Francis Koster: Kids can help other succeed during online learning
By Francis Koster
A fierce, disorganized debate is raging as our country approaches the time schools traditionally open.
Those fearful of millions more citizens suffering lifelong damage to their health from the virus are battling those who desperately want life to go back to something resembling normal with schools in session. Oher millions find themselves in the middle, unsure what to do.
One out of five Americans either attend or work in schools. What happens next will deeply impact their lives, the lives of family members and our entire society. Stay-at-home distance learning using computers is one area that looks like a life raft by many. Reports of how well distance learning went as the COVID-19 virus emerged last spring range from adequate to awful to disastrous.
According to Education Week, when the virus forced school buildings to close early and education went online, about one-fifth of all students never attended and only about four out of 10 touched base with their teacher more than once a week!
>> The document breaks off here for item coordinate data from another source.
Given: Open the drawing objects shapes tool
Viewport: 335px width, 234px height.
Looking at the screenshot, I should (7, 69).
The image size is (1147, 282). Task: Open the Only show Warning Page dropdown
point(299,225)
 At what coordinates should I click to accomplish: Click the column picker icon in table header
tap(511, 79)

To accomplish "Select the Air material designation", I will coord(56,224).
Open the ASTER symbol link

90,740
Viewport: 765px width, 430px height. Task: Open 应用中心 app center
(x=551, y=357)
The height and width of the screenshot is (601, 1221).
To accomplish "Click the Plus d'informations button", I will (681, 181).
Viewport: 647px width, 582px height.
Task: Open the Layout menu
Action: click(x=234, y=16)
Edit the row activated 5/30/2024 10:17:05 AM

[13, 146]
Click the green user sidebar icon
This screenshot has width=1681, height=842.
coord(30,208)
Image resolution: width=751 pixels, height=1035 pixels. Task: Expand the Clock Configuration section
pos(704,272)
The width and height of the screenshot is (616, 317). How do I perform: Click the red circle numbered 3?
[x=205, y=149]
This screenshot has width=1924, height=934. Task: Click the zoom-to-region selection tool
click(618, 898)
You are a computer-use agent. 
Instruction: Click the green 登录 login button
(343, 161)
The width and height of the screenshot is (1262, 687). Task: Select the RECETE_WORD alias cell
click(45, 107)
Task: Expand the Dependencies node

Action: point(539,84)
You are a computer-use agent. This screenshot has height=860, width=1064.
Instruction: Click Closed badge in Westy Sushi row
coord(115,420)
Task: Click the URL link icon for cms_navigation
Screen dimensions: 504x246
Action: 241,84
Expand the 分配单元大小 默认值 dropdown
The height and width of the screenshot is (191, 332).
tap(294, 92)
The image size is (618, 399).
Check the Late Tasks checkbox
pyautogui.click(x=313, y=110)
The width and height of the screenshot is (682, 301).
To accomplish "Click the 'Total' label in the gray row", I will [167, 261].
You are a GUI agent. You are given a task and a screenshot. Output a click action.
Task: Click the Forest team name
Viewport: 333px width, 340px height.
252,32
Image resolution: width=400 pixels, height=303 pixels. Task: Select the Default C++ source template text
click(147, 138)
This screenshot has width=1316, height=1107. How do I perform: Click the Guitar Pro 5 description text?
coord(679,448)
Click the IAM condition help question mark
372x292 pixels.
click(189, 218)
There are several reasons for this, often driven by the students’ home situation. If they are from a household that is struggling financially due to layoffs or quarantine, they may not be able to afford internet service. If they are doing distance learning by cellphone, the cellphone billing plan their parents have can make minutes very very expensive.
In a surprisingly large number of households because of financial issues, parents have to choose between paying the water and food bill or having their child talk to their teacher.
Distance learning has other challenges that our society has to meet quickly.
As their budgets are frozen or cut, school leaders are being asked to totally reinvent their industry. A large number of teachers have never been trained to teach online. School technology support departments are being challenged to expand both the range of services they offer and the number of people they support.
Parents are faced with being forced to stay at home, teach their kids who are in several different grades and use technology that many of them had not used before. For older parents with high school students, the lessons being taught in many subjects like biology and science are vastly different than the material the parents learned 20 or 30 years ago.
It will not be possible for our school systems to fix this by themselves. Everyone has to pitch in.
When school opens in two weeks, the 18,000 students enrolled in Rowan-Salisbury Schools can either take all classes online or attend two days of classes in person coupled with 3 days online.
The 5,500 students attending Kannapolis City Schools will be able to attend all classes online, or two days in person and three days a week online.
Fortunately, there are some good efforts out there to be imitated.
Logan Spoonemore, a high school junior who lives in Seattle Washington, recruited a group of 70 other students to be online math tutors for younger students. They created a website that links tutors to students, and have a rapidly growing list of volunteer tutors and students who need help. You can see the site by searching on Students Helping Students Seattle.
In rural West Virginia, the Martinsburg school superintendent formed an online tutoring program for elementary students using student members of The National Honor Society in all four high schools in the county. The student tutors lead chat rooms complete with games that can be solved using math. In other efforts, high school students are paired up with professional teachers as teachers’ aides, something that the younger students seem to really appreciate.
The COVID-19 epidemic is hitting the low-income households much worse than the homes of the more privileged.
Lots of people living in small spaces and working in jobs like waitressing or construction that bring them into contact with each other and many other neighbors daily, resulting in high infection rates.
Two programs that have been created to focus on supporting those kids can be found at TeensGive.org and Upchieve.org.
Or you can start your own local program to help out the next generation.
The bottom line is this: Our world is in a large and growing economic and health care mess that can be reduced if you pitch in. If you have not changed your behavior over the past few months and are not currently actively helping others, you are part of the problem — but you could be, part of the solution.
Francis Koster lives in Kannapolis and is an activist who has been studying, teaching and implementing local solutions to national problems for over 50 years.